SecureAuth issues security advisories on ASUS and Gygabite products

News by Doug Olenick

SecureAuth issued advisories for two elevation of privilege vulnerabilities found in ASUS and Gigabyte products.

SecureAuth issued advisories for two elevation of privilege vulnerabilities found in ASUS and Gigabyte products.

In both cases, the vulnerabilities remain, as ASUS has not implemented a fix and Gigabyte is claiming SecureAuth’s research is incorrect and there is no problem.

The ASUS flaws, CVE-2018-18537, CVE-2018-18536 and CVE-2018-18535, were found by SecureAuth and reported to ASUS in November 2017. But despite a steady stream of correspondence, and two software updates issued by ASUS in April and May 2018, the vulnerabilities remain, SecureAuth said in its advisory.

The flaws are found in drivers and utilities the company supplied to give users more control over certain settings and functions of the motherboard. The drivers are for GLCKIo and Asusgio, which gives the owner additional control over RGB lighting, enabling a gaming computer to be personalised with LED lights.

"Default installation allows non-privileged user processes (even those running at LOW INTEGRITY) to get a HANDLE and issue IOCTL codes to these drivers," SecureAuth wrote.

SC Media has attempted to contact ASUS for a statement on the issue.

The issues with the Gigabyte drivers, CVE-2018-19320, CVE-2018-19322, CVE-2018-19323 and CVE-2018-19321, cover the company’s APP Center, Aorus Graphics Engine, Xtreme gaming engine and OC Guru II products.

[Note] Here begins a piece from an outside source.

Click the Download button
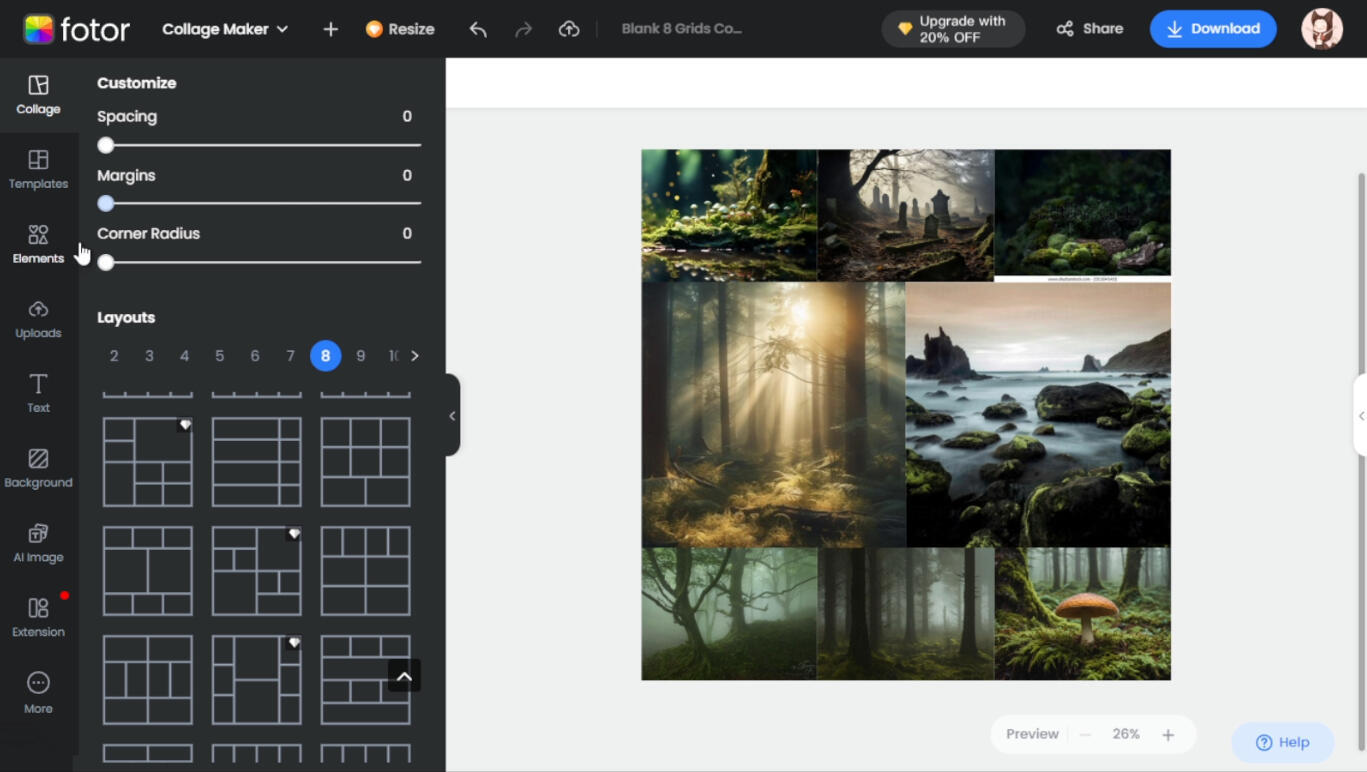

SecureAuth first contacted Gigabyte in April 2018, and after a lengthy correspondence and being presented with SecureAuth’s technical report on the issue, Gigabyte claimed its products are not affected.

SecureAuth found these products "use low-level drivers to program and query the status on several embedded ICs on their hardware. Fan curves, clock frequencies, LED colors, thermal performance and other user-customisable properties and monitoring functionality are exposed to applications through these low-level kernel drivers."

Like the ASUS issue, a default set-up allows non-privileged user processes (even running at low integrity) to get a handle and issue IOCTL codes to these drivers.

Gigabyte could not be contacted for comment.